RECORDS TO USE =
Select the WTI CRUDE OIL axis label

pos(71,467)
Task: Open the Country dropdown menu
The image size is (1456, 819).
---
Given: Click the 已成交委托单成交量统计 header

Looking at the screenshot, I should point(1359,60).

PROBLEM DESCRIPTION =
From the entries above, return exactly the line containing "Task: Open the Country dropdown menu", the line containing "The image size is (1456, 819).", and all lines between, and nothing else.

TASK ANSWER =
Task: Open the Country dropdown menu
The image size is (1456, 819).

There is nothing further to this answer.